Saturday, November 30, 2019

This Week in Texas Methodist History  December 1




Emmet Jay Scott of Trinity Methodist Church in Houston, Recognized in Conference Resolution, December 1917        

The Texas Conference of the Methodist Episcopal Church met in Orange during the first week of December, 1917.  Like all the rest of the nation, clergy and lay delegates were intensely interested in U. S. participation in World War I.   Delegates passed a resolution supporting the war specifically refuting the sentiment in some African American circles that “the Negro has nothing to fight for in this war.”  
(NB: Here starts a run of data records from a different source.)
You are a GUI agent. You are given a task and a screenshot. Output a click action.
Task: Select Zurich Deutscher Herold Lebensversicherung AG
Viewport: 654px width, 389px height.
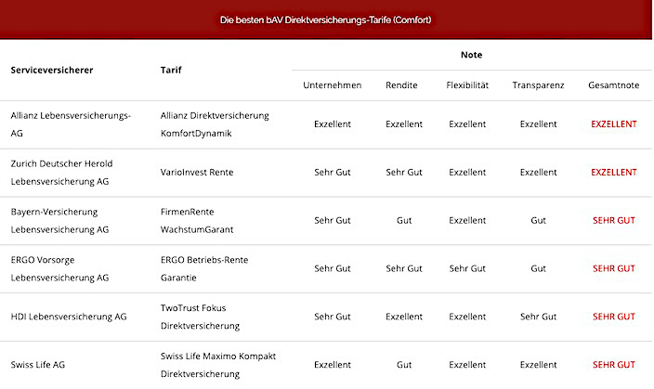click(61, 173)
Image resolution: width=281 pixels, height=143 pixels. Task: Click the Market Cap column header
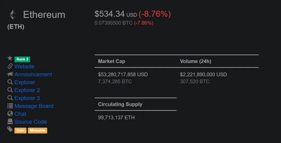click(x=111, y=61)
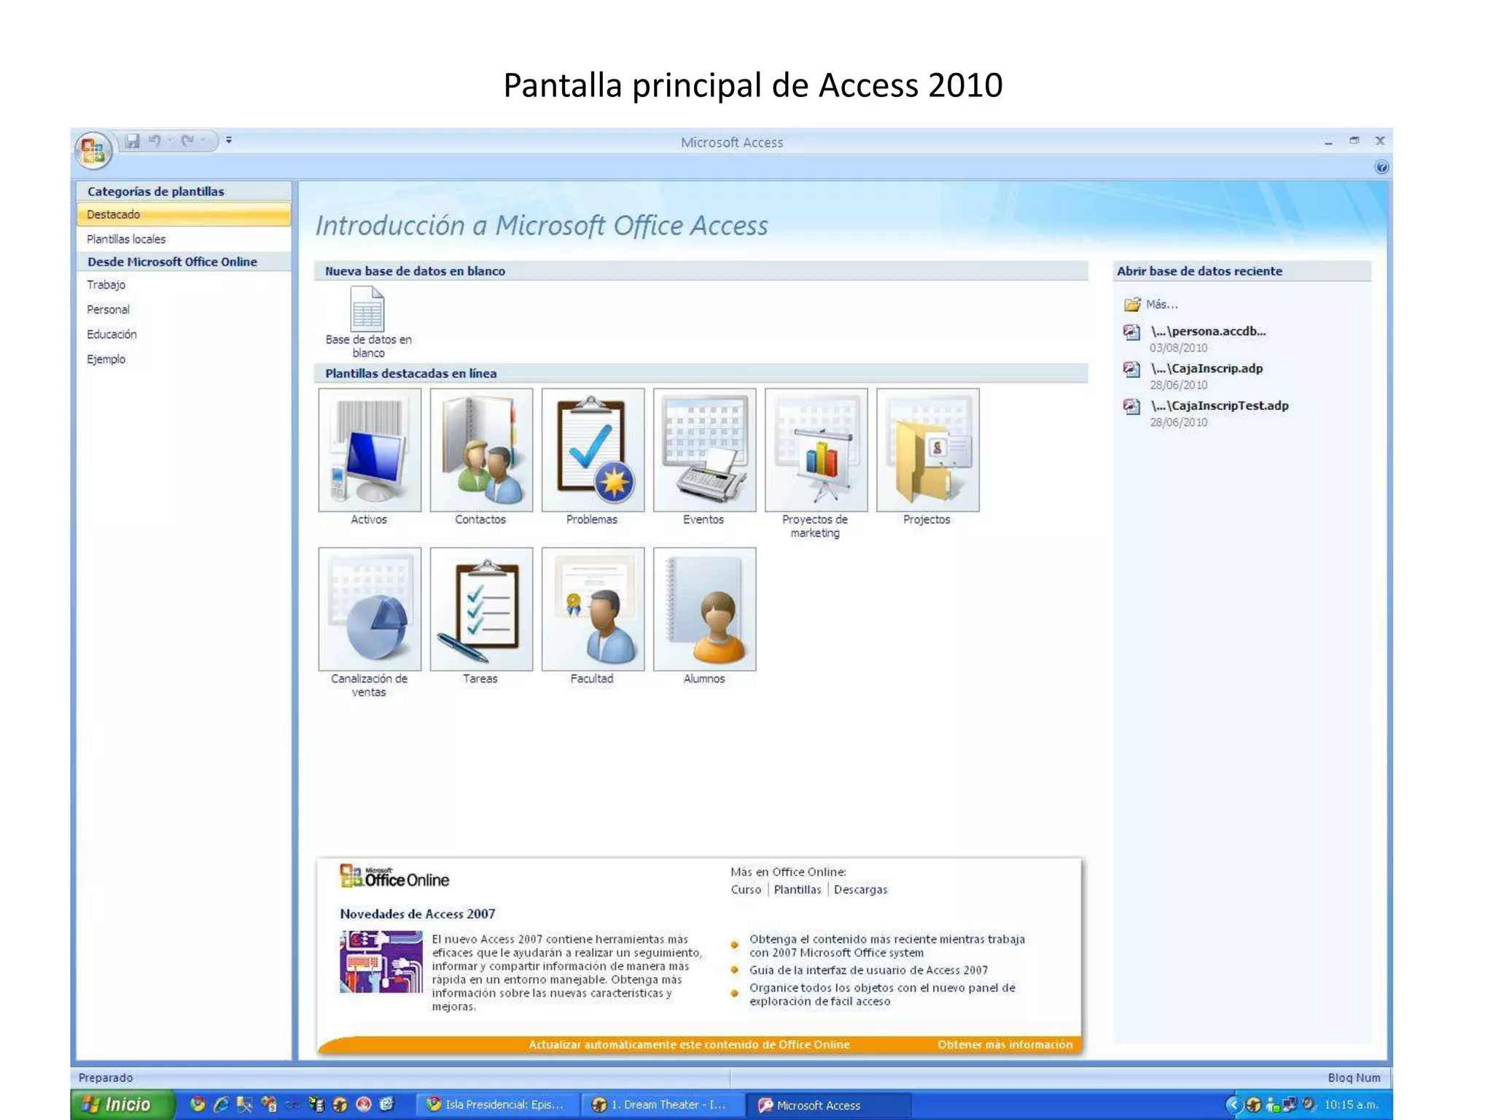Viewport: 1493px width, 1120px height.
Task: Open recent file persona.accdb
Action: (x=1207, y=331)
Delegates saw African American doughboys in the tradition of those soldiers who “followed Roosevelt, Shafter, and Wheeler up San Juan Hill, and thus helped free bleeding Cuba.” 
The resolution also thanked Secretary of War Newton Baker for naming Emmett Jay Scott as his Special Advisor for Negro Affairs.  This made Scott the highest ranking African American in the Wilson administration.  (Wilson was well known for bringing Jim Crow segregation into the U. S. Government, including the Post Office.)

Scott was born in Houston in 1873 and was a part of the historic Trinity Methodist Church.  He attended Wiley College for three years, but left to work for the Houston Post, a white-owned newspaper.  Scott worked his way up from janitor to reporter at the Post, and in 1893 was a co-founder of the Texas Freeman, Houston’s first African American newspaper.  

His journalistic prowess gained the attention of Booker T. Washington so he moved to Tuskegee as Washington’s personal assistant, ghost writer, speech writer, and in 1912 as the Tuskegee Secretary-Treasurer.      

When Washington decided he could not be away from the U. S. for an extended period, Scott took his place on a delegation to Liberia to help create a new government there.  

One of Scott’s achievements in his World War I role was the accreditation of Ralph Waldo Tyler as the only journalist accredited by the War Department to report on African American soldiers in World War I.    Scott’s Official History of the American Negro in the World War, is still the starting point for researchers in the field of African Americans in World War I and is still available for purchase.  

After the war ended, Scott became Secretary –Treasurer of Hampton Institute.  When World War II broke out, he returned to the war effort, this time working for the Sun Shipbuilding Company of Chester, Pennsylvania.  

Scott died in 1957 in Washington, D. C.